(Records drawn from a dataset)
★ ★ ★

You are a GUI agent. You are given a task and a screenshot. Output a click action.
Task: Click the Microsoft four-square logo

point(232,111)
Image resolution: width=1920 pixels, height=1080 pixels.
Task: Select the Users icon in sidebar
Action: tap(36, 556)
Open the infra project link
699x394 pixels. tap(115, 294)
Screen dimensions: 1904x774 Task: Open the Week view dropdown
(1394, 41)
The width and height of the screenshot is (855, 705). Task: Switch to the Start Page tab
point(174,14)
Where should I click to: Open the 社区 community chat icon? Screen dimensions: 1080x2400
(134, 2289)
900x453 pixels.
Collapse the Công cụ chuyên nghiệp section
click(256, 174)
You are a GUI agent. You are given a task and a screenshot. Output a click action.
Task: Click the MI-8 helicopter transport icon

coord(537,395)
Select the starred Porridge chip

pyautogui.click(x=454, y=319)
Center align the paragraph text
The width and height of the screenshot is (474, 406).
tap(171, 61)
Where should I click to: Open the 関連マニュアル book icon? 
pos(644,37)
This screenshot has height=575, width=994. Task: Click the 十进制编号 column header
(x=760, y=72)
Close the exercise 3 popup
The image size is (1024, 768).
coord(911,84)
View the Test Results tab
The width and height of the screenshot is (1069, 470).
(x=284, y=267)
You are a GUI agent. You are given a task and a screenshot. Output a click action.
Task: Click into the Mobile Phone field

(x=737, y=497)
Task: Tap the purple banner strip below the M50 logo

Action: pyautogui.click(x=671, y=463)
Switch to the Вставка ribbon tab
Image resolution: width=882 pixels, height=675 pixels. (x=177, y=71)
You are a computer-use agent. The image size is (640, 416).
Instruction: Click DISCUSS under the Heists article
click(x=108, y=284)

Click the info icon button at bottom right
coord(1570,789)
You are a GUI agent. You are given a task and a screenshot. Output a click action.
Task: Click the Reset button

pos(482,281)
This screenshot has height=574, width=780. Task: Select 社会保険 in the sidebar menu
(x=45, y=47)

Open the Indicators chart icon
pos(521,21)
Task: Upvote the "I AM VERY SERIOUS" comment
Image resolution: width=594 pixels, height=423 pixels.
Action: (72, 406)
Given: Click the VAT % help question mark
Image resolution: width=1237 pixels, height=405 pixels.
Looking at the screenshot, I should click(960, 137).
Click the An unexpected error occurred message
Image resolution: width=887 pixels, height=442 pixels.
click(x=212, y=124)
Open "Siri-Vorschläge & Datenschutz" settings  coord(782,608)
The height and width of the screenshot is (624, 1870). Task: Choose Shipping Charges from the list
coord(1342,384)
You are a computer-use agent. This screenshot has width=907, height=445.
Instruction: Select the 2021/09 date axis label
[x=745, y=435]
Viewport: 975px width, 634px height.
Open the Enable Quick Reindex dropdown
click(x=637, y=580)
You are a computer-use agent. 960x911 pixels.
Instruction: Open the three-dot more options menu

★ ★ ★

• Instructions to follow: Return the data above in full. Keep every line exactly as it is.

• Exercise output:
You are a GUI agent. You are given a task and a screenshot. Output a click action.
Task: Click the Microsoft four-square logo

point(232,111)
Image resolution: width=1920 pixels, height=1080 pixels.
Task: Select the Users icon in sidebar
Action: tap(36, 556)
Open the infra project link
699x394 pixels. tap(115, 294)
Screen dimensions: 1904x774 Task: Open the Week view dropdown
(1394, 41)
The width and height of the screenshot is (855, 705). Task: Switch to the Start Page tab
point(174,14)
Where should I click to: Open the 社区 community chat icon? Screen dimensions: 1080x2400
(134, 2289)
900x453 pixels.
Collapse the Công cụ chuyên nghiệp section
click(256, 174)
You are a GUI agent. You are given a task and a screenshot. Output a click action.
Task: Click the MI-8 helicopter transport icon

coord(537,395)
Select the starred Porridge chip

pyautogui.click(x=454, y=319)
Center align the paragraph text
The width and height of the screenshot is (474, 406).
tap(171, 61)
Where should I click to: Open the 関連マニュアル book icon? 
pos(644,37)
This screenshot has height=575, width=994. Task: Click the 十进制编号 column header
(x=760, y=72)
Close the exercise 3 popup
The image size is (1024, 768).
coord(911,84)
View the Test Results tab
The width and height of the screenshot is (1069, 470).
(x=284, y=267)
You are a GUI agent. You are given a task and a screenshot. Output a click action.
Task: Click into the Mobile Phone field

(x=737, y=497)
Task: Tap the purple banner strip below the M50 logo

Action: pyautogui.click(x=671, y=463)
Switch to the Вставка ribbon tab
Image resolution: width=882 pixels, height=675 pixels. (x=177, y=71)
You are a computer-use agent. The image size is (640, 416).
Instruction: Click DISCUSS under the Heists article
click(x=108, y=284)

Click the info icon button at bottom right
coord(1570,789)
You are a GUI agent. You are given a task and a screenshot. Output a click action.
Task: Click the Reset button

pos(482,281)
This screenshot has height=574, width=780. Task: Select 社会保険 in the sidebar menu
(x=45, y=47)

Open the Indicators chart icon
pos(521,21)
Task: Upvote the "I AM VERY SERIOUS" comment
Image resolution: width=594 pixels, height=423 pixels.
Action: (72, 406)
Given: Click the VAT % help question mark
Image resolution: width=1237 pixels, height=405 pixels.
Looking at the screenshot, I should click(960, 137).
Click the An unexpected error occurred message
Image resolution: width=887 pixels, height=442 pixels.
click(x=212, y=124)
Open "Siri-Vorschläge & Datenschutz" settings  coord(782,608)
The height and width of the screenshot is (624, 1870). Task: Choose Shipping Charges from the list
coord(1342,384)
You are a computer-use agent. This screenshot has width=907, height=445.
Instruction: Select the 2021/09 date axis label
[x=745, y=435]
Viewport: 975px width, 634px height.
Open the Enable Quick Reindex dropdown
click(x=637, y=580)
You are a computer-use agent. 960x911 pixels.
Instruction: Open the three-dot more options menu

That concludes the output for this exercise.